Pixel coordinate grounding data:
_ _ _ _ _ _ _
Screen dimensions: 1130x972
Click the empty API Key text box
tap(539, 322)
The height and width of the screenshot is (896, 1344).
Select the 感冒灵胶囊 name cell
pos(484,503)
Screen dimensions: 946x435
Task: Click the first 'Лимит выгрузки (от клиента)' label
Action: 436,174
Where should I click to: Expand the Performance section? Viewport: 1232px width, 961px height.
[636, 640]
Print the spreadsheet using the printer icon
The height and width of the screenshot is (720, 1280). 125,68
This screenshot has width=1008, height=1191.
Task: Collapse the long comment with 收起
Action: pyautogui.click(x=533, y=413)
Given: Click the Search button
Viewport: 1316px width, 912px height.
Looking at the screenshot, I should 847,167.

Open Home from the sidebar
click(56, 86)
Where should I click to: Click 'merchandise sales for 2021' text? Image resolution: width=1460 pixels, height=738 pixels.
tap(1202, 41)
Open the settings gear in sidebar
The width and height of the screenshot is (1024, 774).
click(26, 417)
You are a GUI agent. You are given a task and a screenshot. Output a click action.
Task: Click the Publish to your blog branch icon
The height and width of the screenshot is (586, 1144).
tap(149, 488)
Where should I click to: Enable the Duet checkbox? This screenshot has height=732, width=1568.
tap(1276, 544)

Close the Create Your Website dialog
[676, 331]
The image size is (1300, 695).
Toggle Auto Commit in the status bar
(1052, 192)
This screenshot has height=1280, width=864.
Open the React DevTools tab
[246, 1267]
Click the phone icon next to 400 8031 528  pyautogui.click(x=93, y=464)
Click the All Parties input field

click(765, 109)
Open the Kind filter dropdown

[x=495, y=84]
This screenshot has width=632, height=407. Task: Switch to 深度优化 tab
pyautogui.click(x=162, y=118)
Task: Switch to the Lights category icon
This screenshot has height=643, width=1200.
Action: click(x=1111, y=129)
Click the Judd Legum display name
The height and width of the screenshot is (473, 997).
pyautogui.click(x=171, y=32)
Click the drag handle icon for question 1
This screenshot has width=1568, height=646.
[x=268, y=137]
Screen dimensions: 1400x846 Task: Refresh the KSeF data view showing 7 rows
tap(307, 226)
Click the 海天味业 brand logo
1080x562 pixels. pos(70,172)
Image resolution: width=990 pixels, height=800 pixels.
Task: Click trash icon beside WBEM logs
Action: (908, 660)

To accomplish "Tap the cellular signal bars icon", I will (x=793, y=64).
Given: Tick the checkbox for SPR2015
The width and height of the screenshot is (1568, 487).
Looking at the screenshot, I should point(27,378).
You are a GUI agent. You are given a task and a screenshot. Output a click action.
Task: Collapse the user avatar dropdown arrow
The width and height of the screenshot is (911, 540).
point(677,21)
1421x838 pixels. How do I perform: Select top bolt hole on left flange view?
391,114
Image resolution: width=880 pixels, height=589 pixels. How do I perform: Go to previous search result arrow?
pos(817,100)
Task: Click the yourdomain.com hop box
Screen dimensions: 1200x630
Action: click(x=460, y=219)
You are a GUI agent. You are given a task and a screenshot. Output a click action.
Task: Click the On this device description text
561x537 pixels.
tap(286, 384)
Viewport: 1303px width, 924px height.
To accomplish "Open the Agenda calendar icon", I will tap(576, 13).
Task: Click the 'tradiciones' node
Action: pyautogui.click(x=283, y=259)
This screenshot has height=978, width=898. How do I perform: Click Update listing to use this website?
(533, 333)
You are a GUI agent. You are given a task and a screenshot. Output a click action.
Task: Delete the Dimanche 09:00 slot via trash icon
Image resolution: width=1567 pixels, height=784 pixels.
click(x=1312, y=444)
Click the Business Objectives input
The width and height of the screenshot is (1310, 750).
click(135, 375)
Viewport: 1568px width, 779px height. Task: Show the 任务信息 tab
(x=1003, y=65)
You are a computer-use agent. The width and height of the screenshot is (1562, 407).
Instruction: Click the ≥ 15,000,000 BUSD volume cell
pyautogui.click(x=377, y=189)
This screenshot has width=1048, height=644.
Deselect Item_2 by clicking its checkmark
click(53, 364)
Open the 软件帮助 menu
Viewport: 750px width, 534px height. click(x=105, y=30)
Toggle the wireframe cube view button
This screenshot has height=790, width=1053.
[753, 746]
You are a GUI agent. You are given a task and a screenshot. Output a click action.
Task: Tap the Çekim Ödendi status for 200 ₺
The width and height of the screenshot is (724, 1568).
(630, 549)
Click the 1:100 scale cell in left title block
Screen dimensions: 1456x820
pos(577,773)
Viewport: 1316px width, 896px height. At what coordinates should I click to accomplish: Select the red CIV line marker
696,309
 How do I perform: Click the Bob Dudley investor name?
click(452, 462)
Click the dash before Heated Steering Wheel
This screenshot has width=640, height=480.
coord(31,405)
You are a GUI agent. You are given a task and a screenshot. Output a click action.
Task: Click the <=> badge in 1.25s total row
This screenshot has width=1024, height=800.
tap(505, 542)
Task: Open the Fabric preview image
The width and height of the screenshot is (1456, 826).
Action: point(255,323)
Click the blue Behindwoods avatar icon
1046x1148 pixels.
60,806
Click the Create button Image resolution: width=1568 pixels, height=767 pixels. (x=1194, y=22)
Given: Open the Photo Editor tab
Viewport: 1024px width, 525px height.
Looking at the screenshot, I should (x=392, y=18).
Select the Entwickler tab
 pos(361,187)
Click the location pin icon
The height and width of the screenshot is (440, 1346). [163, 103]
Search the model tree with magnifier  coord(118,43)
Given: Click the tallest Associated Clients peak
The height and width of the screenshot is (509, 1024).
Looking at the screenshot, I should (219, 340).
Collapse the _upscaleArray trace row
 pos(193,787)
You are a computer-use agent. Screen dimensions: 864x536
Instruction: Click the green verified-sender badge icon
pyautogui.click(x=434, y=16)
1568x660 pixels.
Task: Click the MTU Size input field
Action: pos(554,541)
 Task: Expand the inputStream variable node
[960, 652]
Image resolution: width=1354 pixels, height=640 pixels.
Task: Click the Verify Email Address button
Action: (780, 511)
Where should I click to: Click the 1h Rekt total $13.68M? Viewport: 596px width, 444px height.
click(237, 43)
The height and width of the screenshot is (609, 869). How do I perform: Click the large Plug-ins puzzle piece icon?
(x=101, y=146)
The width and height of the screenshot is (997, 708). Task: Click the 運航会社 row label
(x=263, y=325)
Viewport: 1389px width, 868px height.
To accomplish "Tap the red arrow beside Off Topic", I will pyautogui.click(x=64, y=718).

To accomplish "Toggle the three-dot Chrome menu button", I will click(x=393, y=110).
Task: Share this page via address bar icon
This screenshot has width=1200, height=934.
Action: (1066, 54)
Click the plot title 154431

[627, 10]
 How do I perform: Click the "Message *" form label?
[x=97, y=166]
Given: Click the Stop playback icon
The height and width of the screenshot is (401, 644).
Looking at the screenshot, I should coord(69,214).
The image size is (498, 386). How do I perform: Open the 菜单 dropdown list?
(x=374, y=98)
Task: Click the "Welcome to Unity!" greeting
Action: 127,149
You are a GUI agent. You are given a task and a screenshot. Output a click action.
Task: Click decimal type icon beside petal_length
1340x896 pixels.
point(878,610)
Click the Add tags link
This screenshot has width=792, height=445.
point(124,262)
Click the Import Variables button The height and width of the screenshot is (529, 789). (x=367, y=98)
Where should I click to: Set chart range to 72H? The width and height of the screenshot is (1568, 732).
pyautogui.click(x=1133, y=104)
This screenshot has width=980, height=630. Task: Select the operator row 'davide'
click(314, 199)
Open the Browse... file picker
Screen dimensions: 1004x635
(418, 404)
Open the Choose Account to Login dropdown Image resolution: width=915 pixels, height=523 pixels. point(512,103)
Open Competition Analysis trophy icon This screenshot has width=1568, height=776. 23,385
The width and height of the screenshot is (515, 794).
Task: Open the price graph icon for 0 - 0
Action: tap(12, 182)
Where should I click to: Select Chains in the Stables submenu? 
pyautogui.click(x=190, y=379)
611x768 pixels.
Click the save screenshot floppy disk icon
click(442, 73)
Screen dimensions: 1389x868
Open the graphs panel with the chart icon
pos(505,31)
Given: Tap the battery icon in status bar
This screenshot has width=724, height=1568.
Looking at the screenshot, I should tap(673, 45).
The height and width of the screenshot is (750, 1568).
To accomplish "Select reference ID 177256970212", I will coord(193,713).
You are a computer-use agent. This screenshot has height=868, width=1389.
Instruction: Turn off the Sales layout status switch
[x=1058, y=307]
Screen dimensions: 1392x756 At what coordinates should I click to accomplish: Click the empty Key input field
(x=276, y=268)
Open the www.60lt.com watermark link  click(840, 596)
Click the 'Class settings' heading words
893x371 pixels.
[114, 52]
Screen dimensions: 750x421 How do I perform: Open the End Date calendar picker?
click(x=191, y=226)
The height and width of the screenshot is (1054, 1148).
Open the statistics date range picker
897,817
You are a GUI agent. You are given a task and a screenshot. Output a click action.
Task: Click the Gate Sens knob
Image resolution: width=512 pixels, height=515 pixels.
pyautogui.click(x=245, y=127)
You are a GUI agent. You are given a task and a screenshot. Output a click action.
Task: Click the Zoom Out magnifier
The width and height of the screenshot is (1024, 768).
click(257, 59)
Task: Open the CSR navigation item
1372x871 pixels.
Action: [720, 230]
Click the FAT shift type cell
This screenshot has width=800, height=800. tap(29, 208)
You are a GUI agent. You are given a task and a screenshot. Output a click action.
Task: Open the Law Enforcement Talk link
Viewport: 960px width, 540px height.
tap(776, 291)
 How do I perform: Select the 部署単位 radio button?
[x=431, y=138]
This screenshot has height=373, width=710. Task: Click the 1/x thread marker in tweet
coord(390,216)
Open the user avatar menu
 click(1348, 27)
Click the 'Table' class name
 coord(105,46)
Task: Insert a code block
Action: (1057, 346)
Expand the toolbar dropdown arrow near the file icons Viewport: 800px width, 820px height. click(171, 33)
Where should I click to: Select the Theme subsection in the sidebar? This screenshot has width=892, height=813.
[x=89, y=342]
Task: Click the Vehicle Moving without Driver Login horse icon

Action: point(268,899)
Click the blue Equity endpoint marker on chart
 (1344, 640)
_ _ _ _ _ _ _
-- Work to be completed --
Give the number of lines above that include "magnifier". Write nothing else.

-- Response to this exercise --
2